SSD sounds straightforward, but training it has a unique challenge. With the previous two models, the region proposal network ensured that everything we tried to classify had some minimum probability of being an “object.” With SSD, however, we skip that filtering step. We classify and draw bounding boxes from every single position in the image, using multiple different shapes, at several different scales. As a result, we generate a much greater number of bounding boxes than the other models, and nearly all of the them are negative examples.

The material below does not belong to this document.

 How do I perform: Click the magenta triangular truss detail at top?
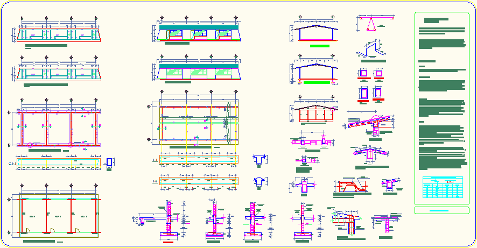[x=376, y=24]
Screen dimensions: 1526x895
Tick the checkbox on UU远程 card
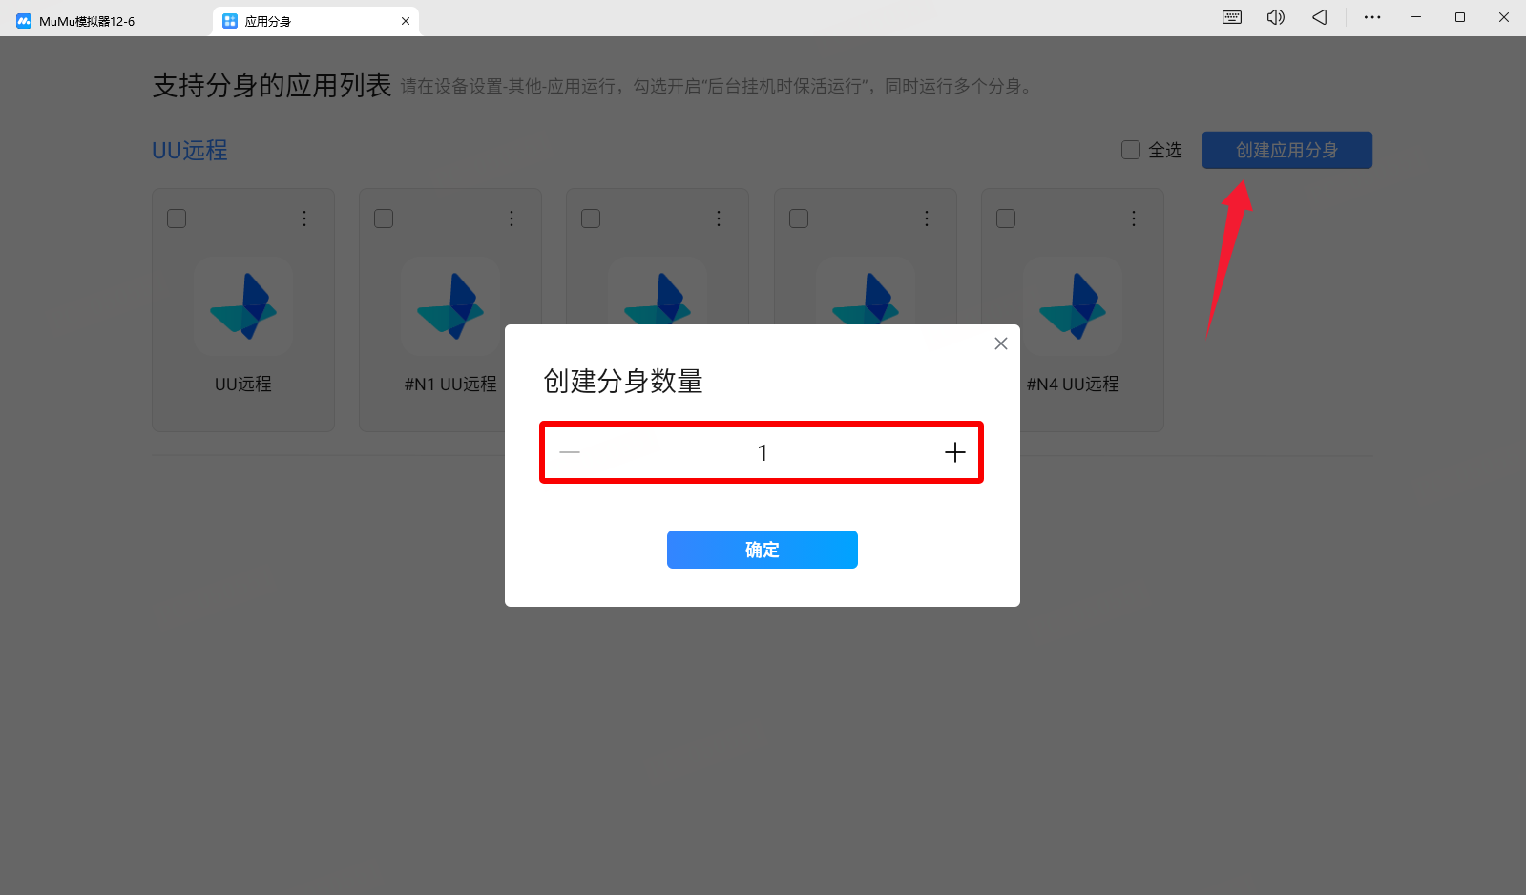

To fix this imbalance, SSD does two things. Firstly, it uses non-maximum suppression to group together highly-overlapping boxes into a single box. In other words, if four boxes of similar shapes, sizes, etc. contain the same dog, NMS would keep the one with the highest confidence and discard the rest. Secondly, the model uses a technique called hard negative mining to balance classes during training. In hard negative mining, only a subset of the negative examples with the highest training loss (i.e. false positives) are used at each iteration of training. SSD keeps a 3:1 ratio of negatives to positives.
Its architecture looks like this:
As I mentioned above, there are “extra feature layers” at the end that scale down in size. These varying-size feature maps help capture objects of different sizes. For example, here is SSD in action:
In smaller feature maps (e.g. 4x4), each cell covers a larger region of the image, enabling them to detect larger objects. Region proposal and classification are performed simultaneously: given p object classes, each bounding box is associated with a (4+p)-dimensional vector that outputs 4 box offset coordinates and p class probabilities. In the last step, softmax is again used to classify the object.
Ultimately, SSD is not so different from the first two models. It simply skips the “region proposal” step, instead considering every single bounding box in every location of the image simultaneously with its classification. Because SSD does everything in one shot, it is the fastest of the three models, and still performs quite comparably.
Conclusion
Faster R-CNN, R-FCN, and SSD are three of the best and most widely used object detection models out there right now. Other popular models tend to be fairly similar to these three, all relying on deep CNN’s (read: ResNet, Inception, etc.) to do the initial heavy lifting and largely following the same proposal/classification pipeline.
At this point, putting these models to use just requires knowing Tensorflow’s API. Tensorflow has a starter tutorial on using these models here. Give it a try, and happy hacking!